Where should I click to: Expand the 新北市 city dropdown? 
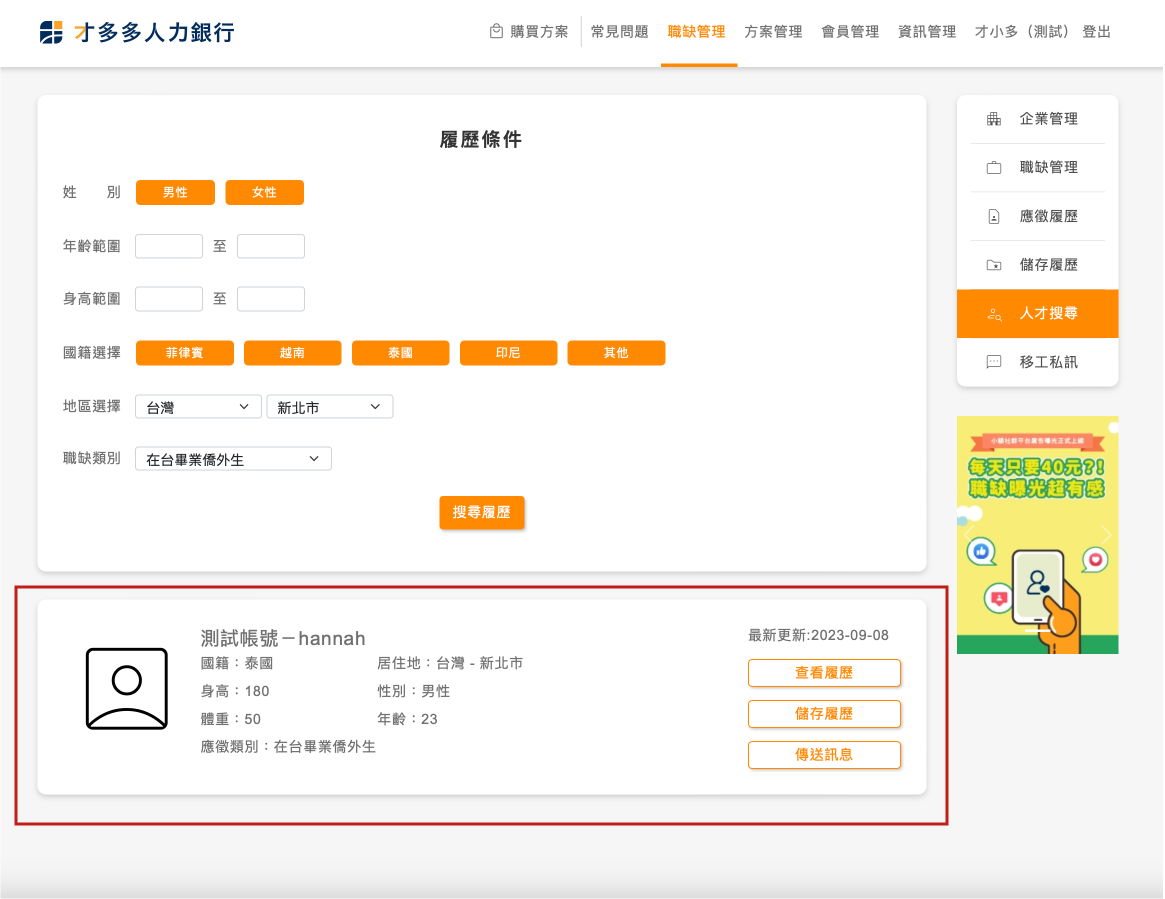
····················
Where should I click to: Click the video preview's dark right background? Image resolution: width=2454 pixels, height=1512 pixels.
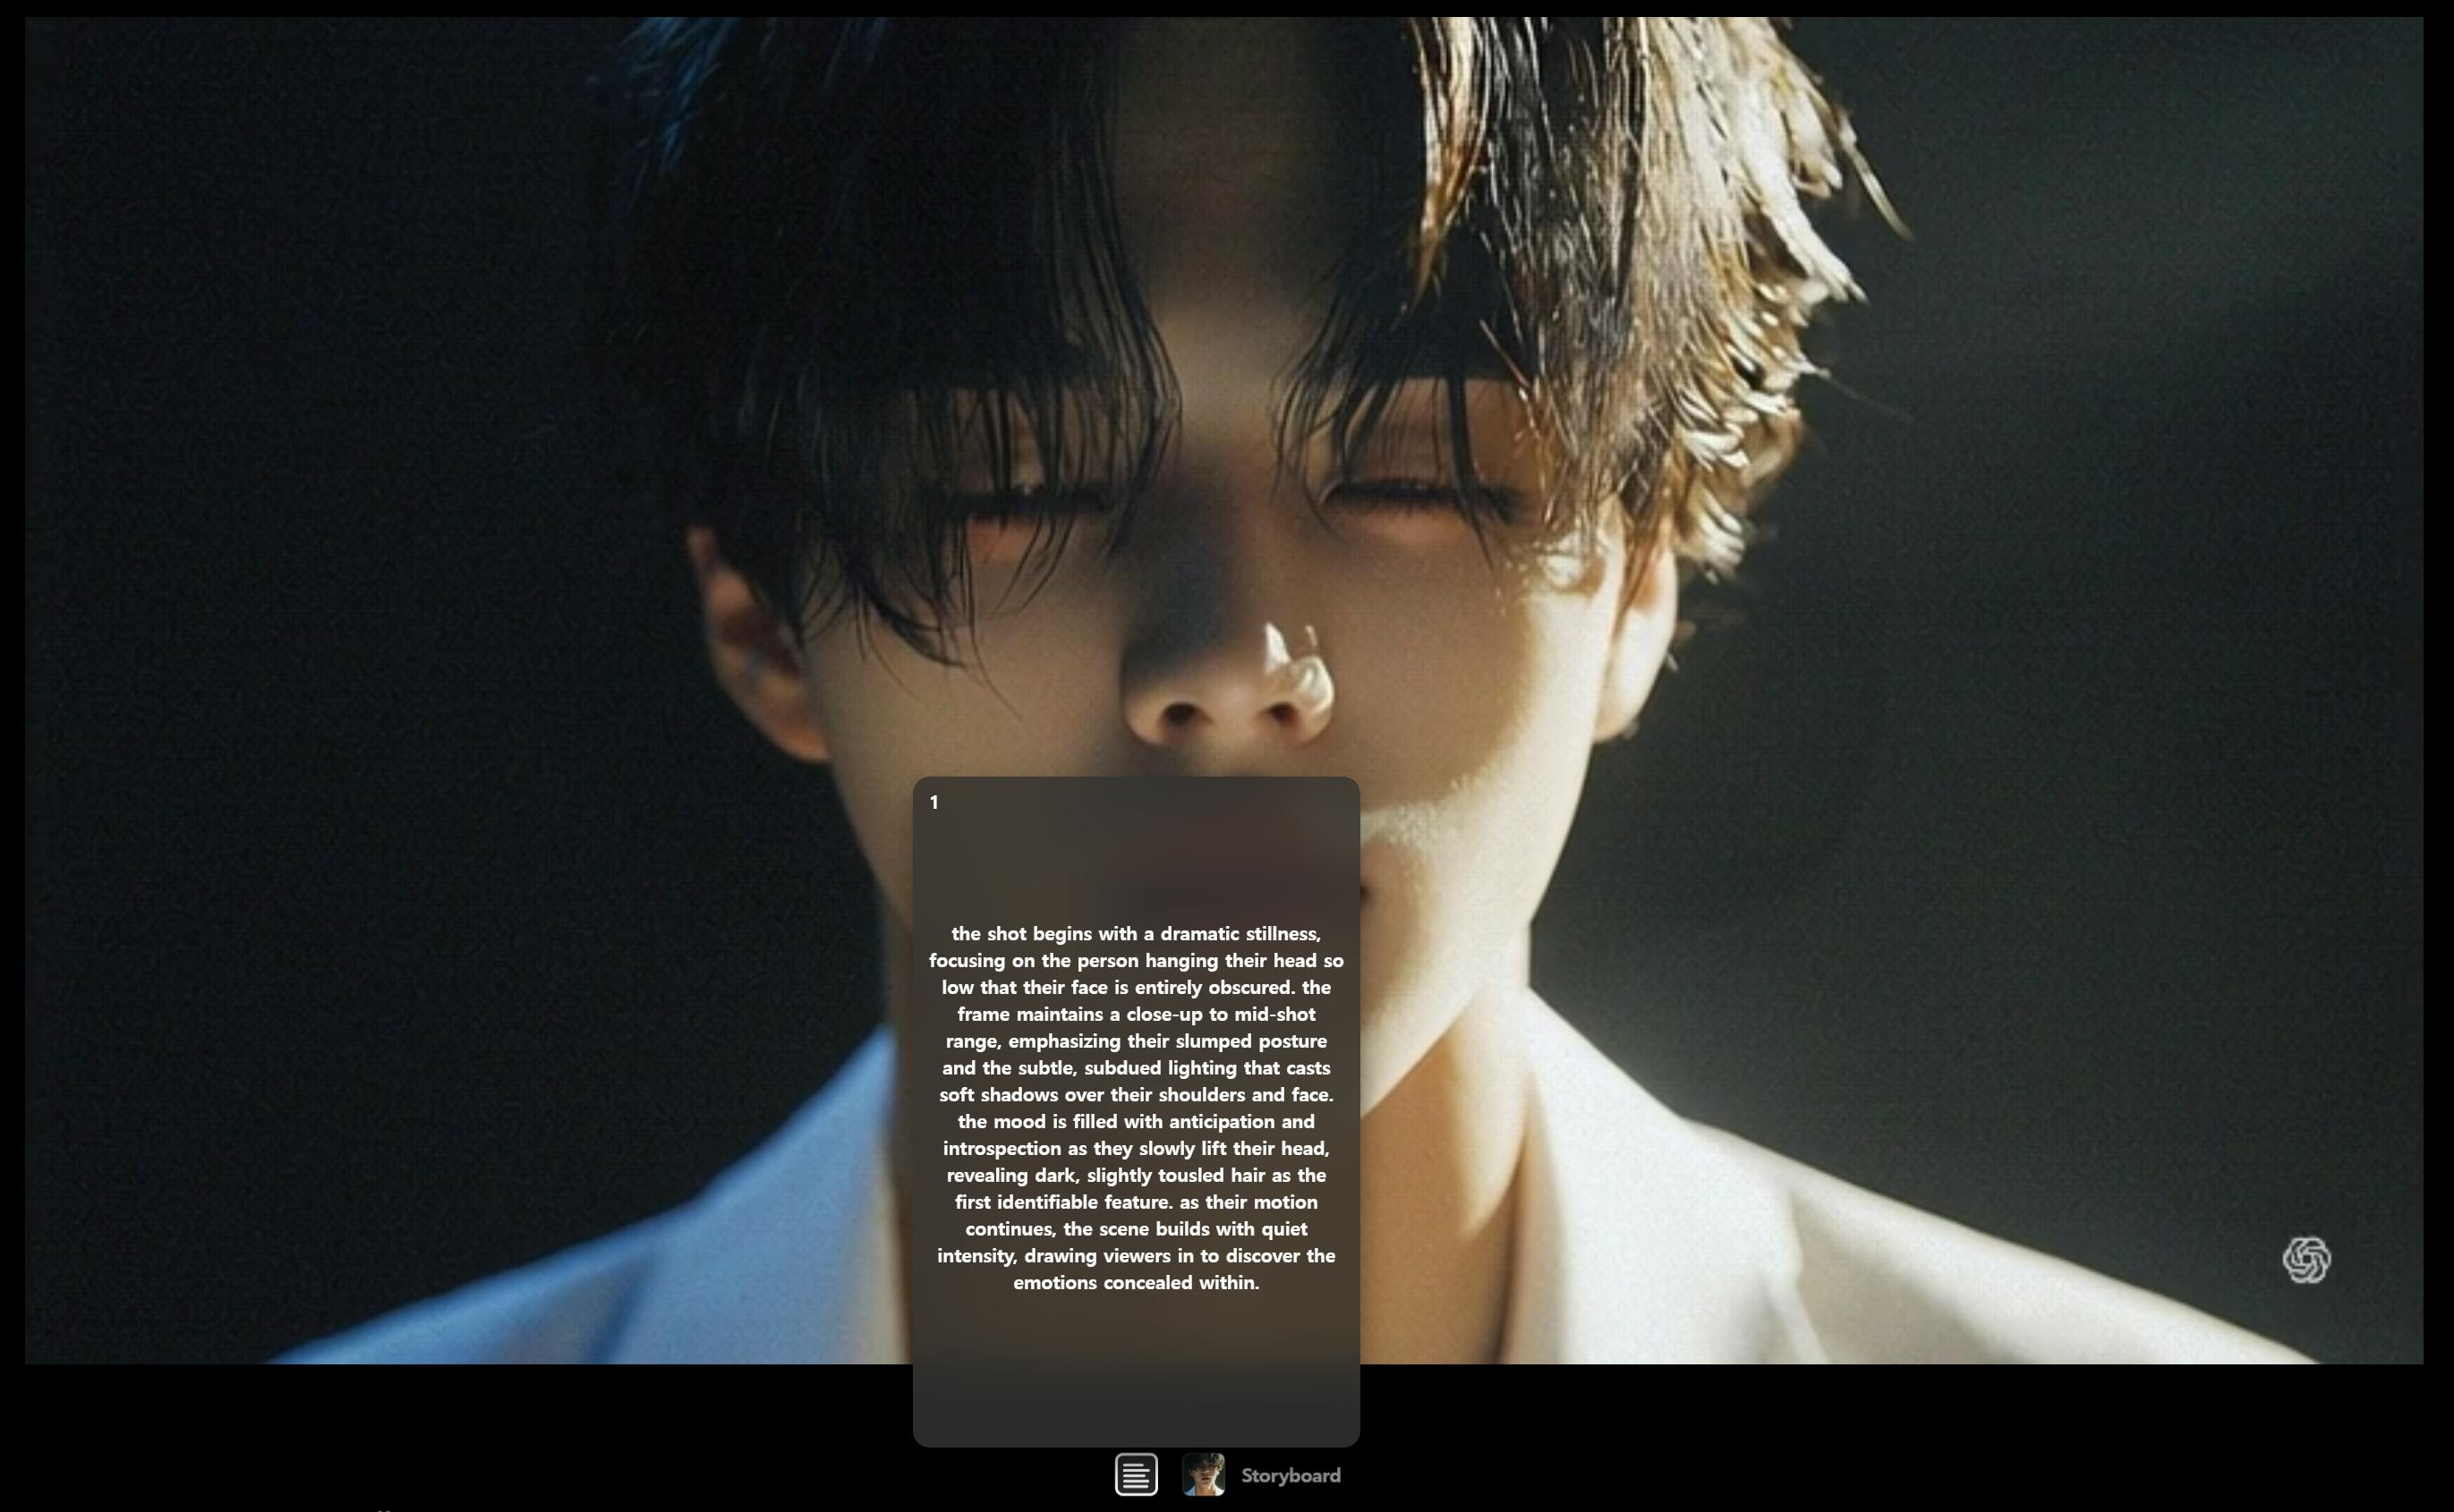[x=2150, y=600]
····················
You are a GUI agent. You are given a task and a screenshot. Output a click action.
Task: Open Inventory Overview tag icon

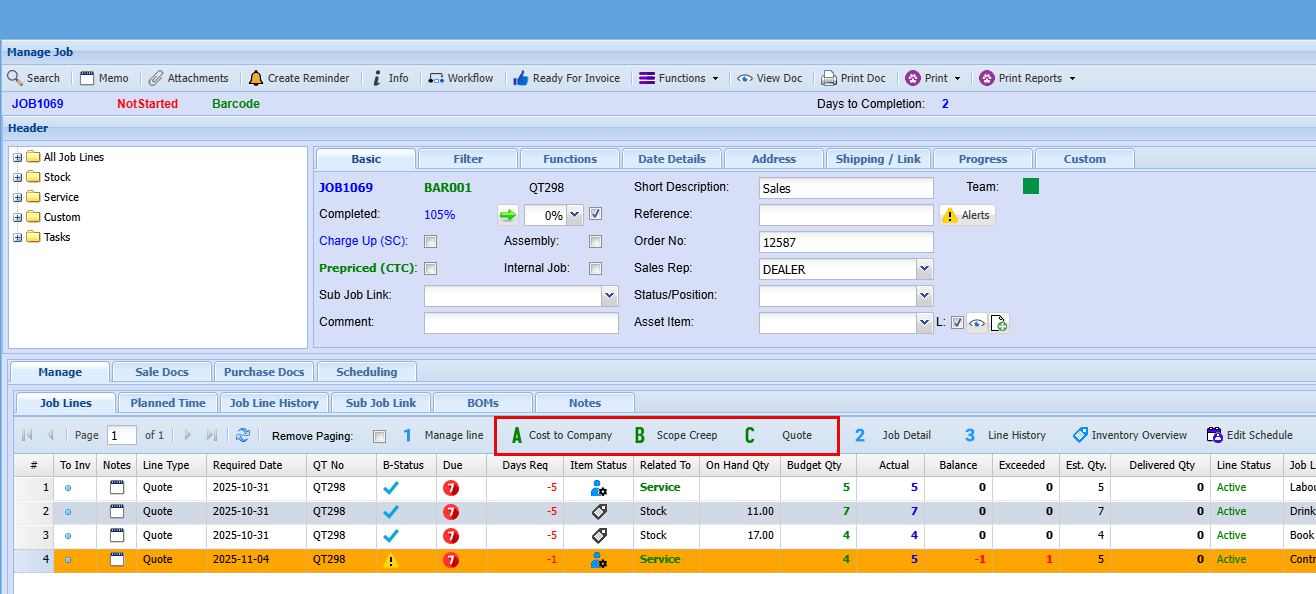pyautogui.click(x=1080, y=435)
····················
* **Task**
Please convert the listing, starting at the line containing "Where should I click to: Click" and ending at the line containing "[x=2150, y=600]", into a two-column CSV with the header request,answer. Give one row per request, with the text and its answer each in a single quoted field, line breaks turned into spaces and the pictures left out.

* **Result of this exercise**
request,answer
"Where should I click to: Click the video preview's dark right background? Image resolution: width=2454 pixels, height=1512 pixels.","[x=2150, y=600]"